Impact investors can play a huge role in this movement. All our neighborhoods across the country are directly impacted by the laws that empower, or discourage, homeownership and development opportunities. Moreover, any investors who value access to opportunity for all and are committed to undoing generations of systemic discrimination can play an active role in undoing these harms.

The CRA’s lack of direct focus on promoting real property equity for Black and Brown Americans has limited its usefulness in reversing the effects of discriminatory lending. As a result, people of color still face systemic issues of discrimination in housing and financing today. 

In 2019, Newsday reported extensively on how Long Island real estate agents egregiously discriminated against homebuyers of color and how brokerage firms furthered segregationist activities across racial lines. The city of Oakland is currently pursuing legal action against banks for alleged discriminatory mortgage lending that forced Black and Brown borrowers into riskier mortgages that resulted in more foreclosures compared to white customers. The New York Times reported on how 75 percent of the government’s initial round of Paycheck Protection Program loans went to businesses in majority-white census tracts.

Common sense reforms

It’s time for us to imagine what an updated and modern CRA can look like, and a fundamental part of that opportunity is to finally acknowledge race more explicitly within its framework. 

For example, the CRA should mandate that public housing agencies and banks actively diversify the pool of real estate developers they allocate public affordable housing resources to. While the CRA may boost programs like LIHTC, the overwhelming majority of affordable housing resources are typically allocated to a homogenous pool of real estate development firms with no Black or Brown ownership, even though LIHTC-financed housing is primarily inhabited by people of color.

Overcoming generations of systemic economic racism and inequality continues to challenge us today. While building upon the Civil Rights Act, our country has failed to adequately address the history of lending discrimination against Black people and other people of color that has inequitable allocation of public money and fed the persistent racial wealth gap in the United States.      

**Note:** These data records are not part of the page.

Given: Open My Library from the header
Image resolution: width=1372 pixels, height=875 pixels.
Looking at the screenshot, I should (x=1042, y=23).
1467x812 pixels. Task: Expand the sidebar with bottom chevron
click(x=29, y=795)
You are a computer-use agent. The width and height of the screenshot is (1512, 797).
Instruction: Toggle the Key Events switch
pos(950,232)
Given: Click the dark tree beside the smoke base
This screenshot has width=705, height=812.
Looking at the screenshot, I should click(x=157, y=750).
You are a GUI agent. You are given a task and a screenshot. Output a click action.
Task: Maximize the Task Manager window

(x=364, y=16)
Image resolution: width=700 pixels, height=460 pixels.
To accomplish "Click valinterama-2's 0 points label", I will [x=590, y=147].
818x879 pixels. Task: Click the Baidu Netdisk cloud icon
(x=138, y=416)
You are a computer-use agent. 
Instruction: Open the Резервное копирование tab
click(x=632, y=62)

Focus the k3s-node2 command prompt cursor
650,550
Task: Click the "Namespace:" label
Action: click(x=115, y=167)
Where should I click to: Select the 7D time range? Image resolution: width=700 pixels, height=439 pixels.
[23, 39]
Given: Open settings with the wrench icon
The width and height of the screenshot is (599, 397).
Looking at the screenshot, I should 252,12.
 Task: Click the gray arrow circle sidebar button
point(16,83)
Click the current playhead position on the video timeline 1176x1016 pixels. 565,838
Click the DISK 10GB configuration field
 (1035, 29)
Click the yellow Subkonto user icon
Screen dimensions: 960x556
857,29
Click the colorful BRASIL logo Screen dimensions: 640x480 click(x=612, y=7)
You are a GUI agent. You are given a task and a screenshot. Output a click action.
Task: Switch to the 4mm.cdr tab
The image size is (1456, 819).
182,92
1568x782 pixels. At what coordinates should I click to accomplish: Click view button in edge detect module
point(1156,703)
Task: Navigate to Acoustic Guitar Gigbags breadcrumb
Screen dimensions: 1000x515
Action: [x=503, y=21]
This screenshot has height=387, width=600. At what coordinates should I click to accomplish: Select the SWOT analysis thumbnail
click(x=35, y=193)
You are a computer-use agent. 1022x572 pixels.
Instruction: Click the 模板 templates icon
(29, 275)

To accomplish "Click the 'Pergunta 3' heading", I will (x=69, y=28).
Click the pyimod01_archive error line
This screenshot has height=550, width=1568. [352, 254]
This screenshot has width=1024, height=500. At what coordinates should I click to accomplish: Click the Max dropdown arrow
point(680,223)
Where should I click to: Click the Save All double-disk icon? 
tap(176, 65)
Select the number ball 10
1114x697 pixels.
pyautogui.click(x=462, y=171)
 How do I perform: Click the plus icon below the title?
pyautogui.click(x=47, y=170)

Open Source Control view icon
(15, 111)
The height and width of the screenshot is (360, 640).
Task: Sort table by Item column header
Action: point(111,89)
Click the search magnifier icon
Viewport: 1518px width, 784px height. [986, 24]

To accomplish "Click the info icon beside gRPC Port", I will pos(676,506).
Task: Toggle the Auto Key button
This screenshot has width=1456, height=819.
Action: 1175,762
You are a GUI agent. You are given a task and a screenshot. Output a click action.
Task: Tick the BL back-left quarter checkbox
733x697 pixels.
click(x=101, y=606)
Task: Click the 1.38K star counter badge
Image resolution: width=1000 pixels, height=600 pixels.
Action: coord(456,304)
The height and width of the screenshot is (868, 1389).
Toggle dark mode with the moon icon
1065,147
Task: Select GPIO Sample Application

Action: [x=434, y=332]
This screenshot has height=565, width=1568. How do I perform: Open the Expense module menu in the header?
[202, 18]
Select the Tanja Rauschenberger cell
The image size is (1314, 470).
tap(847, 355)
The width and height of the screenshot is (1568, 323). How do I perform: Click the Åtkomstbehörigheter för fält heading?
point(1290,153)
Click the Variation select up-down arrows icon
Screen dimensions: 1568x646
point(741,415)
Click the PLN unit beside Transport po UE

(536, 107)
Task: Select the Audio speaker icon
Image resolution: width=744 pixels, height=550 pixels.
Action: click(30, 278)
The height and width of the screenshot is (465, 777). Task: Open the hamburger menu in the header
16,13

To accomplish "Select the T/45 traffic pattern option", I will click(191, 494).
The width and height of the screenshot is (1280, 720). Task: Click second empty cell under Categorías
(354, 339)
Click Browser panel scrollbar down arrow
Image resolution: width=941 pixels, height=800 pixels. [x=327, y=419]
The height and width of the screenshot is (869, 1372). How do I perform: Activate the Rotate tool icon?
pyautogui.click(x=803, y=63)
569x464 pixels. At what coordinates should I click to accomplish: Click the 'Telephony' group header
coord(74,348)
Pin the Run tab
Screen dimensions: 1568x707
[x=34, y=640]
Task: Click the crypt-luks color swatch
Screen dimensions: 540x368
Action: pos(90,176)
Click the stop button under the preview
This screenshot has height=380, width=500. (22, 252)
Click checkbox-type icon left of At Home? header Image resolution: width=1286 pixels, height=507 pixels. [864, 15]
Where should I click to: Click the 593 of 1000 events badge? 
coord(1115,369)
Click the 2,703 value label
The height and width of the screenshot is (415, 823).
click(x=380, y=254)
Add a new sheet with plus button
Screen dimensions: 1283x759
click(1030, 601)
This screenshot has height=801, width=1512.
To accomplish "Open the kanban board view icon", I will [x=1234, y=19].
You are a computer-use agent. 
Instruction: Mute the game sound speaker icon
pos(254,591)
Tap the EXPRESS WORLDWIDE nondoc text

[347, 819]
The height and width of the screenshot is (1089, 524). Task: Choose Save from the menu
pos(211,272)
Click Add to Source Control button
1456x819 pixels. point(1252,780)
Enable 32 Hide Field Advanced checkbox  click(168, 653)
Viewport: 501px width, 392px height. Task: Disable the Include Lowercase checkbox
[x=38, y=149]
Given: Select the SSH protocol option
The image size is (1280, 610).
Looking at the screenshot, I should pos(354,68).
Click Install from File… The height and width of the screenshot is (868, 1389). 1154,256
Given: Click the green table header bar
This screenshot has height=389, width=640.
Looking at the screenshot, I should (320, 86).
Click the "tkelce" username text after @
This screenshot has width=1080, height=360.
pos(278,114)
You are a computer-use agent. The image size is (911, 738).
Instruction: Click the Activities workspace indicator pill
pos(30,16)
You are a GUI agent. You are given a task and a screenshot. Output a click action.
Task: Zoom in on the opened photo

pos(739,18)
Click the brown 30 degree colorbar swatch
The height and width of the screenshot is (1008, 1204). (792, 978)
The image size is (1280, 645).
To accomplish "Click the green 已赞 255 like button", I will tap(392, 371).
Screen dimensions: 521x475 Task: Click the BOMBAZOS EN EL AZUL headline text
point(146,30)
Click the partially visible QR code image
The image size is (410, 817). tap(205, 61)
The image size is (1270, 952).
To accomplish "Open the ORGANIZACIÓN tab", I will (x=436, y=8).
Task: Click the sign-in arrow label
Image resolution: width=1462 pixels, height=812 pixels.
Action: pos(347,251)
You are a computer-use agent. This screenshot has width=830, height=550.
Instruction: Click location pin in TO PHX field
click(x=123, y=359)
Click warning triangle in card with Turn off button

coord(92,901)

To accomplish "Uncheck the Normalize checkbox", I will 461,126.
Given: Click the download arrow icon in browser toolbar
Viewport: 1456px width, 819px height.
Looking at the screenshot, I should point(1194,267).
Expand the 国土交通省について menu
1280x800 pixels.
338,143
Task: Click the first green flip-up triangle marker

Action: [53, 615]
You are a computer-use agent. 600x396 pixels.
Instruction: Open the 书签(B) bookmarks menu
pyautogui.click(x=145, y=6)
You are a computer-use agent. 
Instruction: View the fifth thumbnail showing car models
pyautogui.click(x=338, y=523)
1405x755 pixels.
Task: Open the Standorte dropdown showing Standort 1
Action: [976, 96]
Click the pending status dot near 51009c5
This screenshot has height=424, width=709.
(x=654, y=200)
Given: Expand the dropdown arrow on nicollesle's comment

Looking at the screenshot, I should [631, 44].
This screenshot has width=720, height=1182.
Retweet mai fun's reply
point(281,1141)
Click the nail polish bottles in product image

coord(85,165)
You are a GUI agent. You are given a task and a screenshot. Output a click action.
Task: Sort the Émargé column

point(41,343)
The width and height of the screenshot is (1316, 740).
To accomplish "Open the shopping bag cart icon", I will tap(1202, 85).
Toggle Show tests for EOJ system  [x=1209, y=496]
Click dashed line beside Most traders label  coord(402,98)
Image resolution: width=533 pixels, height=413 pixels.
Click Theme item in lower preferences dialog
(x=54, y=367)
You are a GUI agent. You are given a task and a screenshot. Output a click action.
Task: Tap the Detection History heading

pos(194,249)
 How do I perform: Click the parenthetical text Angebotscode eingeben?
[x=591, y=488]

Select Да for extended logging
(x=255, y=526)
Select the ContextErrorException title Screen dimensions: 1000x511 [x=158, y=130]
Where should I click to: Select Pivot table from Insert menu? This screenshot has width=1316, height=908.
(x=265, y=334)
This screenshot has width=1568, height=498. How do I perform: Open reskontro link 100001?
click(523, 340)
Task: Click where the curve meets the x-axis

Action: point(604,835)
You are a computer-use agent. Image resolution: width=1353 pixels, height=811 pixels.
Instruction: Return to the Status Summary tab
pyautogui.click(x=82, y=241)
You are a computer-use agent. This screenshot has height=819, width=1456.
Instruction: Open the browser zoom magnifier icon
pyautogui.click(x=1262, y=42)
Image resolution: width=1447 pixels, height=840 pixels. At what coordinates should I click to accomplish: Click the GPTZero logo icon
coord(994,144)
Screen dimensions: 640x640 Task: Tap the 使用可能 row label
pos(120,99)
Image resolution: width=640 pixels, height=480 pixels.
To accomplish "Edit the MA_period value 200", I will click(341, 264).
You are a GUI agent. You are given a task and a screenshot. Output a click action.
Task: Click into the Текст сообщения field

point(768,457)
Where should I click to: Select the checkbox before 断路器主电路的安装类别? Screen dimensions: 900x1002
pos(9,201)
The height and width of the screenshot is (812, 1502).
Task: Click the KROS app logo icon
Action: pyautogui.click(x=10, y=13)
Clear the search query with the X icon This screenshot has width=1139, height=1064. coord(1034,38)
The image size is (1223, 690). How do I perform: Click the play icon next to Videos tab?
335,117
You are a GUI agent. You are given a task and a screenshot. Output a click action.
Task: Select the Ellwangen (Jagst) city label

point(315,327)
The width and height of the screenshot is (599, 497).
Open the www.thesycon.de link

The CRA will never be truly successful for all impacted Americans if communities of color continue to be shut out from ownership at every level of real estate. A renewed CRA needs to target every income level for racial groups that have suffered from government-supported discrimination and inequity. 

Yes, regulators must engage with impacted communities. But we as Americans must keep the pressure on to bring about the common-sense reforms that will finally offer all of us a fair shake at the American Dream.

Karim Hutson is the founder and managing member of Genesis Companies, a full-service real estate development firm that specializes in financing, developing and operating mixed-income and mixed-use residential projects.